__Stated task 1__
Return the rows below word for word, starting with the line containing "908x562 pixels. Task: Click" and going on through the line containing "Action: pyautogui.click(x=35, y=9)", with both of those lines included.

__Quoted text__
# Do you remember your first car



## narbett (Jul 20, 2010)

Mine a Vauxhaul Viva FOH 957L Thats going back a bit, back in the 70s you could close your eyes and tell what car it was by the engine tone, thoes were the days.
What you say Hoggy.


----------



## YELLOW_TT (Feb 25, 2004)

Mine was also a Viva a blue one he'd 3 engines in it in 6 months :lol:


----------



## Ikon66 (Sep 12, 2003)

mk2 cortina with the obligatory whiplash aerials


----------



## avyi (Jan 9, 2012)

Peugeot 205 1.1 GL it was a very nippy car I must say.. fun times!


----------



## merlin c (Jan 25, 2012)

1275 GT MINI, fun or what :lol: :lol:


----------



## YELLOW_TT (Feb 25, 2004)

Rows from a pointing dataset:
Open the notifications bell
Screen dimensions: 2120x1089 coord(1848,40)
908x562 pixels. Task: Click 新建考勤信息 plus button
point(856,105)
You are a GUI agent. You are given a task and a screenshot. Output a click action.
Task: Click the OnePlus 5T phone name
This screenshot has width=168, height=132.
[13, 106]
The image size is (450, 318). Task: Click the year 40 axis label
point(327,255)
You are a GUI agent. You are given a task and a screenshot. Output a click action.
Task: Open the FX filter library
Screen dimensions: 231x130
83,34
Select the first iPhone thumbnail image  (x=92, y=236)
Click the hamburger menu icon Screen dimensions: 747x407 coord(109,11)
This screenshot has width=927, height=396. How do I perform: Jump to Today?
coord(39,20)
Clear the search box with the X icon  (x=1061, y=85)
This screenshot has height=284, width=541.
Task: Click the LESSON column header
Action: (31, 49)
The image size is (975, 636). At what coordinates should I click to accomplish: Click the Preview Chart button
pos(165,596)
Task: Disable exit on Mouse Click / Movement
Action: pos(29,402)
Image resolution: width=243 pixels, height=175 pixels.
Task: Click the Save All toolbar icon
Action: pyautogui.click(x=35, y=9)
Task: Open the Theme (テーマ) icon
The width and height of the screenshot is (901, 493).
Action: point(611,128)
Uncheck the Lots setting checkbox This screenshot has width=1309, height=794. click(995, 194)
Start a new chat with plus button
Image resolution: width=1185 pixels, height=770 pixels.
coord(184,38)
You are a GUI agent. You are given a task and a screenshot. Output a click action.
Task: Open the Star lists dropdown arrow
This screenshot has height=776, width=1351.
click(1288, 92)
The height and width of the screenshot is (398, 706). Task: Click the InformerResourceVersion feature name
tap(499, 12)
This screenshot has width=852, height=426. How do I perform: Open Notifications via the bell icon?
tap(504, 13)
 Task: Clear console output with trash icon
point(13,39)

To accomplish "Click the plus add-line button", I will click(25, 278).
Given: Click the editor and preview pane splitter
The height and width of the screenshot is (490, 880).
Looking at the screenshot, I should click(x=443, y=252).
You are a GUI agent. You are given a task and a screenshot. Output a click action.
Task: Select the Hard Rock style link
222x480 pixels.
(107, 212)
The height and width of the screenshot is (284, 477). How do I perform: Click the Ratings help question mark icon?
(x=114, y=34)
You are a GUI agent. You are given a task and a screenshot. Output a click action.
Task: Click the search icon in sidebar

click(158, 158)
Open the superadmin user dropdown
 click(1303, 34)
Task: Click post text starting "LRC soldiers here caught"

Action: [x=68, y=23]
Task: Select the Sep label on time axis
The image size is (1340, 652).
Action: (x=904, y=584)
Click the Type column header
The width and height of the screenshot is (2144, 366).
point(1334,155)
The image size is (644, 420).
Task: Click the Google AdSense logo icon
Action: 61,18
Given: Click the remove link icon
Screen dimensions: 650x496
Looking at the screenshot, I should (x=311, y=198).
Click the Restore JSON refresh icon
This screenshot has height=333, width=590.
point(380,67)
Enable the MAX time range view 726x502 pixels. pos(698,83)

__Stated task 2__
Answer these from the first-car thread above:
(a) What registration does narbett give for the Viva?
(b) How many engines did YELLOW_TT's blue Viva have in 6 months?
(c) What engine size and trim does avyi list for the Peugeot 205?

__Problem solution 1__
908x562 pixels. Task: Click 新建考勤信息 plus button
point(856,105)
You are a GUI agent. You are given a task and a screenshot. Output a click action.
Task: Click the OnePlus 5T phone name
This screenshot has width=168, height=132.
[13, 106]
The image size is (450, 318). Task: Click the year 40 axis label
point(327,255)
You are a GUI agent. You are given a task and a screenshot. Output a click action.
Task: Open the FX filter library
Screen dimensions: 231x130
83,34
Select the first iPhone thumbnail image  (x=92, y=236)
Click the hamburger menu icon Screen dimensions: 747x407 coord(109,11)
This screenshot has width=927, height=396. How do I perform: Jump to Today?
coord(39,20)
Clear the search box with the X icon  (x=1061, y=85)
This screenshot has height=284, width=541.
Task: Click the LESSON column header
Action: (31, 49)
The image size is (975, 636). At what coordinates should I click to accomplish: Click the Preview Chart button
pos(165,596)
Task: Disable exit on Mouse Click / Movement
Action: pos(29,402)
Image resolution: width=243 pixels, height=175 pixels.
Task: Click the Save All toolbar icon
Action: pyautogui.click(x=35, y=9)

__Problem solution 2__
(a) FOH 957L
(b) 3
(c) 1.1 GL